--- Data for the task ---

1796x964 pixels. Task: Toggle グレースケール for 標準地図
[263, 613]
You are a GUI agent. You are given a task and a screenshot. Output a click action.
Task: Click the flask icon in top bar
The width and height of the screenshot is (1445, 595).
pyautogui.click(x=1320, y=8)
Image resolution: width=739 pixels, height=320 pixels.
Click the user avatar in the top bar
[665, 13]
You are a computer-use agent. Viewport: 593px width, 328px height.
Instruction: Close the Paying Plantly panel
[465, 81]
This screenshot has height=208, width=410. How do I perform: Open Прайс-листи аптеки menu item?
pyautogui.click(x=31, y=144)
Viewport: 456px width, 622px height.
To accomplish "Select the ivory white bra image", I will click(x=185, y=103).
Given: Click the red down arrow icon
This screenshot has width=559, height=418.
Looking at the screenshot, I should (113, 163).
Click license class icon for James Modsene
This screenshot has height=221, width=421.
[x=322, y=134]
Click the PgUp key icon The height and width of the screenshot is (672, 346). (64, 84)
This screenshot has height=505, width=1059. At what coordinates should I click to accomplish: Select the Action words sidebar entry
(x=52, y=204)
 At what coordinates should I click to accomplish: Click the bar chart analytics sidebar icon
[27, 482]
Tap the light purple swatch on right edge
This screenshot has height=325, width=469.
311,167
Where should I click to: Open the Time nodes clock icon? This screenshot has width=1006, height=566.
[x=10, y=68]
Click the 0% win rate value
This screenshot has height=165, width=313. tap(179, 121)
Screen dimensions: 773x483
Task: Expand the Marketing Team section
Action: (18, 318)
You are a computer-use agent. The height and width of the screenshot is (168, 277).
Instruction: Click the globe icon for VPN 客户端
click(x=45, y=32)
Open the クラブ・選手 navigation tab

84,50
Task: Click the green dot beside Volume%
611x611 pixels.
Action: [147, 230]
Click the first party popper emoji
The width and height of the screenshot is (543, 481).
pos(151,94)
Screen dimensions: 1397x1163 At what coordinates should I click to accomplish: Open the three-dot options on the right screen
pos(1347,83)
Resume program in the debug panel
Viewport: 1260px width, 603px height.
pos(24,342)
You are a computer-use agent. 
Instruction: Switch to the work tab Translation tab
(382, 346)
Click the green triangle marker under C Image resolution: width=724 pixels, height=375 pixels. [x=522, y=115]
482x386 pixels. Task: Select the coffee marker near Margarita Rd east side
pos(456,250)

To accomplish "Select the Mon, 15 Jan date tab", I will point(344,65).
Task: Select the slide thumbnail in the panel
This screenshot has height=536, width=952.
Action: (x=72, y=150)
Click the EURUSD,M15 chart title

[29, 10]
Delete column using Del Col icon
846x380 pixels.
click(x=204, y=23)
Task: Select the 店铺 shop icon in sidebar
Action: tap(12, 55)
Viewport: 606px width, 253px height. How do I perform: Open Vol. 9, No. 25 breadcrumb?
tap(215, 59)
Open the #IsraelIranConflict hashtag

---

### Stated exercise:
Update every entry above by putting "header bar" wherever "top bar" appears. Leave everything else unchanged.

### Solved exercise:
1796x964 pixels. Task: Toggle グレースケール for 標準地図
[263, 613]
You are a GUI agent. You are given a task and a screenshot. Output a click action.
Task: Click the flask icon in header bar
The width and height of the screenshot is (1445, 595).
pyautogui.click(x=1320, y=8)
Image resolution: width=739 pixels, height=320 pixels.
Click the user avatar in the header bar
[665, 13]
You are a computer-use agent. Viewport: 593px width, 328px height.
Instruction: Close the Paying Plantly panel
[465, 81]
This screenshot has height=208, width=410. How do I perform: Open Прайс-листи аптеки menu item?
pyautogui.click(x=31, y=144)
Viewport: 456px width, 622px height.
To accomplish "Select the ivory white bra image", I will click(x=185, y=103).
Given: Click the red down arrow icon
This screenshot has width=559, height=418.
Looking at the screenshot, I should (113, 163).
Click license class icon for James Modsene
This screenshot has height=221, width=421.
[x=322, y=134]
Click the PgUp key icon The height and width of the screenshot is (672, 346). (64, 84)
This screenshot has height=505, width=1059. At what coordinates should I click to accomplish: Select the Action words sidebar entry
(x=52, y=204)
 At what coordinates should I click to accomplish: Click the bar chart analytics sidebar icon
[27, 482]
Tap the light purple swatch on right edge
This screenshot has height=325, width=469.
311,167
Where should I click to: Open the Time nodes clock icon? This screenshot has width=1006, height=566.
[x=10, y=68]
Click the 0% win rate value
This screenshot has height=165, width=313. tap(179, 121)
Screen dimensions: 773x483
Task: Expand the Marketing Team section
Action: (18, 318)
You are a computer-use agent. The height and width of the screenshot is (168, 277).
Instruction: Click the globe icon for VPN 客户端
click(x=45, y=32)
Open the クラブ・選手 navigation tab

84,50
Task: Click the green dot beside Volume%
611x611 pixels.
Action: [147, 230]
Click the first party popper emoji
The width and height of the screenshot is (543, 481).
pos(151,94)
Screen dimensions: 1397x1163 At what coordinates should I click to accomplish: Open the three-dot options on the right screen
pos(1347,83)
Resume program in the debug panel
Viewport: 1260px width, 603px height.
pos(24,342)
You are a computer-use agent. 
Instruction: Switch to the work tab Translation tab
(382, 346)
Click the green triangle marker under C Image resolution: width=724 pixels, height=375 pixels. [x=522, y=115]
482x386 pixels. Task: Select the coffee marker near Margarita Rd east side
pos(456,250)

To accomplish "Select the Mon, 15 Jan date tab", I will point(344,65).
Task: Select the slide thumbnail in the panel
This screenshot has height=536, width=952.
Action: (x=72, y=150)
Click the EURUSD,M15 chart title

[29, 10]
Delete column using Del Col icon
846x380 pixels.
click(x=204, y=23)
Task: Select the 店铺 shop icon in sidebar
Action: tap(12, 55)
Viewport: 606px width, 253px height. How do I perform: Open Vol. 9, No. 25 breadcrumb?
tap(215, 59)
Open the #IsraelIranConflict hashtag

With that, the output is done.